History

United Kingdom
- Name: Rosella
- Builder: William Smith, St Peter's Dockyard, Newcastle
- Launched: 1819
- Fate: Wrecked 24 August 1860

General characteristics
- Tons burthen: 213, or 214 (bm)
- Length: 83 ft 1 in (25.3 m)
- Beam: 24 ft 7 in (7.5 m)

= Rosella (1819 ship) =

Rosella was launched in 1819 at Newcastle upon Tyne. She made one voyage to Sincapore and possibly one to Bengal, both under a licence from the British East India Company (EIC). She sailed widely until she was wrecked in 1860.

==Career==
Rosella first appeared in Lloyd's Register (LR) in 1821.

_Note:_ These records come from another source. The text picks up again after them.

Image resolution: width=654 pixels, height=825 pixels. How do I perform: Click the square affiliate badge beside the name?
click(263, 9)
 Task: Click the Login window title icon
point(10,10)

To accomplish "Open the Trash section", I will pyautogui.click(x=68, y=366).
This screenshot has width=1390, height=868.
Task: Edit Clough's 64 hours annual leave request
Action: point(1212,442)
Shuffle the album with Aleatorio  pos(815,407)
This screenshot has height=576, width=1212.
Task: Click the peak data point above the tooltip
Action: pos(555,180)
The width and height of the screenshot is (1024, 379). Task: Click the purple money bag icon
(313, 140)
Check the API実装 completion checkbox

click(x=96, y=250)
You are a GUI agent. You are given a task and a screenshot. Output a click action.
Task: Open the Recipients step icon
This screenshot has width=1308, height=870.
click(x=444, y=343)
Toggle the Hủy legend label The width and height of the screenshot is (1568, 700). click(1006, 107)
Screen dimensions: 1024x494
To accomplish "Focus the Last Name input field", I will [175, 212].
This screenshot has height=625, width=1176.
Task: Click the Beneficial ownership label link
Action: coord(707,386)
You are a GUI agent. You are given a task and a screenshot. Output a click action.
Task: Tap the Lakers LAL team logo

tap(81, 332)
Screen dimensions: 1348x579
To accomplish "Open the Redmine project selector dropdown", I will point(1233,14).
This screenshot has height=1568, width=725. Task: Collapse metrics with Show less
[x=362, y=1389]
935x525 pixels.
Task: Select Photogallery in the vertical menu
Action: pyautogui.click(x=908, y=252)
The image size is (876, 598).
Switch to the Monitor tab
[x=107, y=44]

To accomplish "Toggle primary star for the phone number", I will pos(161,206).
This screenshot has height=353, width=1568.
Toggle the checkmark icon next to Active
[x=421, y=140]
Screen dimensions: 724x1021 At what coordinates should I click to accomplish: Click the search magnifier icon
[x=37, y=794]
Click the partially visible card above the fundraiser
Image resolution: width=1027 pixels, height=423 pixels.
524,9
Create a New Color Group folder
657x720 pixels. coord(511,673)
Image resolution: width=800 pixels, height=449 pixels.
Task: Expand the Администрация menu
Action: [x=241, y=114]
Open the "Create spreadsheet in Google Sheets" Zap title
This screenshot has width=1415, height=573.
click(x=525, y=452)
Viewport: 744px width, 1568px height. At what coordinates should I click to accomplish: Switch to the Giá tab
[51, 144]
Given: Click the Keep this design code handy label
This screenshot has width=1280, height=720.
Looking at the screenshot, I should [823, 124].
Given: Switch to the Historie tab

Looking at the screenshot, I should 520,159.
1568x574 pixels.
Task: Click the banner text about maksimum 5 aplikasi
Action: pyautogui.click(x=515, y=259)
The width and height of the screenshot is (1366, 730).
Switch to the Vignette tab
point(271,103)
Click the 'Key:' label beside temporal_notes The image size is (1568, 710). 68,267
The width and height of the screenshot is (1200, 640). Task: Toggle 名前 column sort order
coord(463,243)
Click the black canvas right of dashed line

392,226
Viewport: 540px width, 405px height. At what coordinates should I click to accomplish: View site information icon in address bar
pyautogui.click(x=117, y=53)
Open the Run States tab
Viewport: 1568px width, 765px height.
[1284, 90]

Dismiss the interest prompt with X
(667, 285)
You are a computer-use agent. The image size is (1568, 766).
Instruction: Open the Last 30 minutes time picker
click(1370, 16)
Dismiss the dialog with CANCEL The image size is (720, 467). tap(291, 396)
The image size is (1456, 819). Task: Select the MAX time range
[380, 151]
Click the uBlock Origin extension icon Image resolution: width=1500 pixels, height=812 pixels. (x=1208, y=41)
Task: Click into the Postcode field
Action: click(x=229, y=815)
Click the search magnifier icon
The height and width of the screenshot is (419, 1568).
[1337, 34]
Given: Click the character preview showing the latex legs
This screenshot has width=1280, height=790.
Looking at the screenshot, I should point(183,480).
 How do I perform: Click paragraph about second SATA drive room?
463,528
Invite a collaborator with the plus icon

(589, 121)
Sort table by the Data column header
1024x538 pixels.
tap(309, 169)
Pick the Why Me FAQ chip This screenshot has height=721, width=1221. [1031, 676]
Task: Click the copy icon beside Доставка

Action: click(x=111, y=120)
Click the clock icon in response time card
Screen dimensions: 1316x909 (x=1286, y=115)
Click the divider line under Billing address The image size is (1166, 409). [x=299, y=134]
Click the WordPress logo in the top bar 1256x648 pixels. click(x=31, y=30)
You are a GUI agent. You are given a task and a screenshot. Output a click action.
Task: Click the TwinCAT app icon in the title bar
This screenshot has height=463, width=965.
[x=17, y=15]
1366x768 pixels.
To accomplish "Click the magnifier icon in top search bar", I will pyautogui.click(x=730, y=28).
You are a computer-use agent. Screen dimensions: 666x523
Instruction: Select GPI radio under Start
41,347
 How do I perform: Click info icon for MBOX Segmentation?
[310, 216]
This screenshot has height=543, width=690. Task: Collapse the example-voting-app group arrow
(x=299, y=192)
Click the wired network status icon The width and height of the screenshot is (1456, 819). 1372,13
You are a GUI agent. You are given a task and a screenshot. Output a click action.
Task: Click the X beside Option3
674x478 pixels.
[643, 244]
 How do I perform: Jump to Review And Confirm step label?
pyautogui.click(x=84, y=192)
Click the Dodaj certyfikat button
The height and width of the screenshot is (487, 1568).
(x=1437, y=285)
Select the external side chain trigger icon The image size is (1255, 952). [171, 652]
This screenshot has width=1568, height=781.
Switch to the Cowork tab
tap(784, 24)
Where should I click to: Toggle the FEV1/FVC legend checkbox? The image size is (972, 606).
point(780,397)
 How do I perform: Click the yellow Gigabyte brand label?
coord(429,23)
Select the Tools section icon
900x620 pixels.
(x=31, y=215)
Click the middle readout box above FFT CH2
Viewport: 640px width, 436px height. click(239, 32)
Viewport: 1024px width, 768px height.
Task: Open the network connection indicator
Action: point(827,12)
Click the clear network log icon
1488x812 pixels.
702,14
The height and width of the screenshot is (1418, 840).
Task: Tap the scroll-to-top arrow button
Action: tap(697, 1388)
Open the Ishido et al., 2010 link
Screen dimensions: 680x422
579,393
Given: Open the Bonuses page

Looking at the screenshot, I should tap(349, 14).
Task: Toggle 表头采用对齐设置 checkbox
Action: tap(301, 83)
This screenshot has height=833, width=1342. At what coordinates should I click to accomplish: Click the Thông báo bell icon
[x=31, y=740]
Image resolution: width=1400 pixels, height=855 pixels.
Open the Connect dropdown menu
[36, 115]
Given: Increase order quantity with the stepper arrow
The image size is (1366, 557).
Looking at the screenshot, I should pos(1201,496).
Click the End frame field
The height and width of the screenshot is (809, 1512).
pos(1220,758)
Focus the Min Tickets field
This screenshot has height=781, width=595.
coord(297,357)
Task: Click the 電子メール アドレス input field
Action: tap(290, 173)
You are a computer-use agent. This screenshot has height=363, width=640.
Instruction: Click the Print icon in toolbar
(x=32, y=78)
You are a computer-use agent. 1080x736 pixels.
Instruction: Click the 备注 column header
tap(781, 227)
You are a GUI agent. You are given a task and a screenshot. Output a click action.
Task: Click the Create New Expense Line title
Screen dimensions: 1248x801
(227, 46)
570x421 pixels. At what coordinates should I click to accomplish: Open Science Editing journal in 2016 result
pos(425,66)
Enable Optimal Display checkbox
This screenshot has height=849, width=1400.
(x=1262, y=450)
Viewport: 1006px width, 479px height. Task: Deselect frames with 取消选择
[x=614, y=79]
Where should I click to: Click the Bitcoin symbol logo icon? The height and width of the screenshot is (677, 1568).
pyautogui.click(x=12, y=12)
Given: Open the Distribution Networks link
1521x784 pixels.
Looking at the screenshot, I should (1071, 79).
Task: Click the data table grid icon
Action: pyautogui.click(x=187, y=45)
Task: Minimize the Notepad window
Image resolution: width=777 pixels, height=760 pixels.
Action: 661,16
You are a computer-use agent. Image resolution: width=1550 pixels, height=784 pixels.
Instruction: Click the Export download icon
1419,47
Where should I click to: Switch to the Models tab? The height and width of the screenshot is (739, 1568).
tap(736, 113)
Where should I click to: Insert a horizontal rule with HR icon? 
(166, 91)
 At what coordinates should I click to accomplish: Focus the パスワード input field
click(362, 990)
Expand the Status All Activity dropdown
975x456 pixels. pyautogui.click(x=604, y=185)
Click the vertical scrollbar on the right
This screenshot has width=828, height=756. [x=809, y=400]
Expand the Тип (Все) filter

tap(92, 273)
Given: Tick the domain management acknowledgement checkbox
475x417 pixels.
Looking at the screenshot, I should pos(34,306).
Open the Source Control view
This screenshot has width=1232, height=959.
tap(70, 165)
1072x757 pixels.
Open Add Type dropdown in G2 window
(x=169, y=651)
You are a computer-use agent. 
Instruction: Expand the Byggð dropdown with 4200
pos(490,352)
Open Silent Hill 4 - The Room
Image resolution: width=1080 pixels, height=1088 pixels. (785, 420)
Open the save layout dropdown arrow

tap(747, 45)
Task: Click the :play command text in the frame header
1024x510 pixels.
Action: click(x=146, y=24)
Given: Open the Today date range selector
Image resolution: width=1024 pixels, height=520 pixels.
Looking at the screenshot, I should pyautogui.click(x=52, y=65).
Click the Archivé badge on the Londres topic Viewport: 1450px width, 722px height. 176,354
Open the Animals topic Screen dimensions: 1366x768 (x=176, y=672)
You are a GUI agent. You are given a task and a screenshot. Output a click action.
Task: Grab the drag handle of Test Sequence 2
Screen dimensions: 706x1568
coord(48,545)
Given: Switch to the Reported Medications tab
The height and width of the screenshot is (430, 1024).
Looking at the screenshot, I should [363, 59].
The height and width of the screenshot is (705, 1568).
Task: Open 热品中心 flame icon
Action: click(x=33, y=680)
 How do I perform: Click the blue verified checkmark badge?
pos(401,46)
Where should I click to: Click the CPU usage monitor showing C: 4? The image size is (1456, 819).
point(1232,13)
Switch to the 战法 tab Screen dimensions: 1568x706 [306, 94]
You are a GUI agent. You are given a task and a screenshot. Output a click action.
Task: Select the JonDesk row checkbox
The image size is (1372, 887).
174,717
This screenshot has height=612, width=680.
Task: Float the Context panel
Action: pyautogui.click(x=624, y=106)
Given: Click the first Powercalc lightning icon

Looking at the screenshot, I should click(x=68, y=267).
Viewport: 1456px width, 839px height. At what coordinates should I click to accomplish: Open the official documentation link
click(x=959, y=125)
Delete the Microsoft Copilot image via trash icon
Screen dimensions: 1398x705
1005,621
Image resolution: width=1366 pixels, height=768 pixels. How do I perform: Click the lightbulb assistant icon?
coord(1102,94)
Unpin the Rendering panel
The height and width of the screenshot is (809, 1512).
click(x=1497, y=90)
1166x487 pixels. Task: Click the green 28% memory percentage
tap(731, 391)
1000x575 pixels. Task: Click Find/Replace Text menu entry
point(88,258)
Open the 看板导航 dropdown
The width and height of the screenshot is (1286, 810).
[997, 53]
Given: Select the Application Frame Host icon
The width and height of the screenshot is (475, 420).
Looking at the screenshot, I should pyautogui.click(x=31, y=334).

| Year | Master | Owner | Trade | Source |
|---|---|---|---|---|
| 1821 | Atkinson | Smith & Co. | Cowes–Peterburg Plymouth–New York. | LR |
| 1825 | T.Atkinson | Smith & Co. | Liverpool–Madeira | LR |
| 1826 | Robson Pike | Smith & co. | Liverpool–Sincapore | LR |

On 3 April 1826 Rosella, Evans, master, arrived at Cowes, and at Gravesend on 16 April. She had left Sumatra on 24 September 1825 and the Cape on 31 December. She had arrived at the Cape on 16 December from Padang, having sustained damage.

On 16 August 1826 Rosella, Pyke, master, sailed for Bengal under a license from the EIC. Rosella, Tuke, master, arrived at Plymouth on 27 August, on her way to Bengal. On 29 August a survey on Rosella at Plymouth condemned her mainmast and two yards.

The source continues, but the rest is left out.